I got another one to lay out before you for comment:
Setup:
- XG-601 card (ISL3880) with p54pci driver in AP mode
- iPod Touch 2G (firmware 2.1.1) as the only client
The client does an http request and waits for an answer. In this case,
the web server answers, but the answer seemingly is never sent over
the air.
Please see the attached pcap:
- frame 7: http request
- frame 13: iPod goes to sleep
- frame 23: AP beacon indicates traffic for iPod (AID 1 in TIM)
- frame 25: iPod wakes up
- in between: MISSING DATA ???
- frame 27: AP beacon with no traffic indicated ???
- frame 29: iPod goes to sleep again
- subsequent frames: repetitions of this, until the TCP connection is closed
My understanding is that the AP would not indicate any traffic without
actually having some ready to send? Wrong assumption?
Both the iPod and the monitoring device seem to agree the http reply
is not there. This would be a good reason for the application-level
timeouts I'm seeing.
Best wishes,
Stefan.
See also: previous conversation about app-level timeouts and powersave:
http://article.gmane.org/gmane.linux.kernel.wireless.general/24278
On Monday 24 November 2008 14:37:54 Johannes Berg wrote:
> On Fri, 2008-11-21 at 15:12 +0100, Stefan Steuerwald wrote:
>
> > - frame 7: http request
> > - frame 13: iPod goes to sleep
> > - frame 23: AP beacon indicates traffic for iPod (AID 1 in TIM)
>
> in 24 too, the ipod probably didn't see the beacon in frame 23 even
> though 23 was a dtim beacon (which is a bit odd, but maybe the ipod
> doesn't care about mcast at this point)
>
> > - frame 25: iPod wakes up
>
> 26: ack from the AP
>
> > - in between: MISSING DATA ???
> > - frame 27: AP beacon with no traffic indicated ???

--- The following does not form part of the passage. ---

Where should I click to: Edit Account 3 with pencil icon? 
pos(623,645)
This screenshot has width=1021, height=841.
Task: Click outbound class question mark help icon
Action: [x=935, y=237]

> > - frame 29: iPod goes to sleep again
> > - subsequent frames: repetitions of this, until the TCP connection is closed
> >
> > My understanding is that the AP would not indicate any traffic without
> > actually having some ready to send? Wrong assumption?
>
> Indeed. Christian, is it possible that the p54 device is actually
> filtering these frames? I'm pretty sure mac80211 behaves correctly, and
> it unsetting the TIM bit means that it must no longer have traffic
> buffered.
As far as I know it works like this:
If a frame with a the PS-Bit in the FC set is received, the firmware
will mark the source mac / aid as "sleeping". And every frame from
this moment on for this device will be buffered.
To remove the "mark" again, the driver has to call p54_sta_unlock.
And the firmware will send out all buffered frames.
Or if we only need for one frame (e.g: probe resp) we have a tx_flag (_NO_CANCEL)
If for some reason the "mark" doesn't get removed the firmware will eventually timeout
the stuck frame and sets a the P54_TX_PSM_CANCELLED flag in tx_status.
And we pass this on to the mac with IEEE80211_TX_STAT_TX_FILTERED.
one thing: p54 reports the tx_status through the rx-ring-buffer.
so I hope there's no rx/tx race here since everything is in the same "boat" here.
based on that:
I made two different patches to address the problem.
one fiddles with mac80211 only (set-and-clear.diff).
It assumes that if a station comes out of PS, we have to set
the CLEAR_PS_FILT on the same time we clear the WLAN_STA_PS.
the other one is only for p54 (p54-sta-flags.diff)... Doesn't do very much,
it just checks if the CLEAR_PS_FILT is set and then sets the
NO_CANCEL flag on that frame, so the firmware won't buffer it.
Of course you can test both patches on the same time, if it doesn't help.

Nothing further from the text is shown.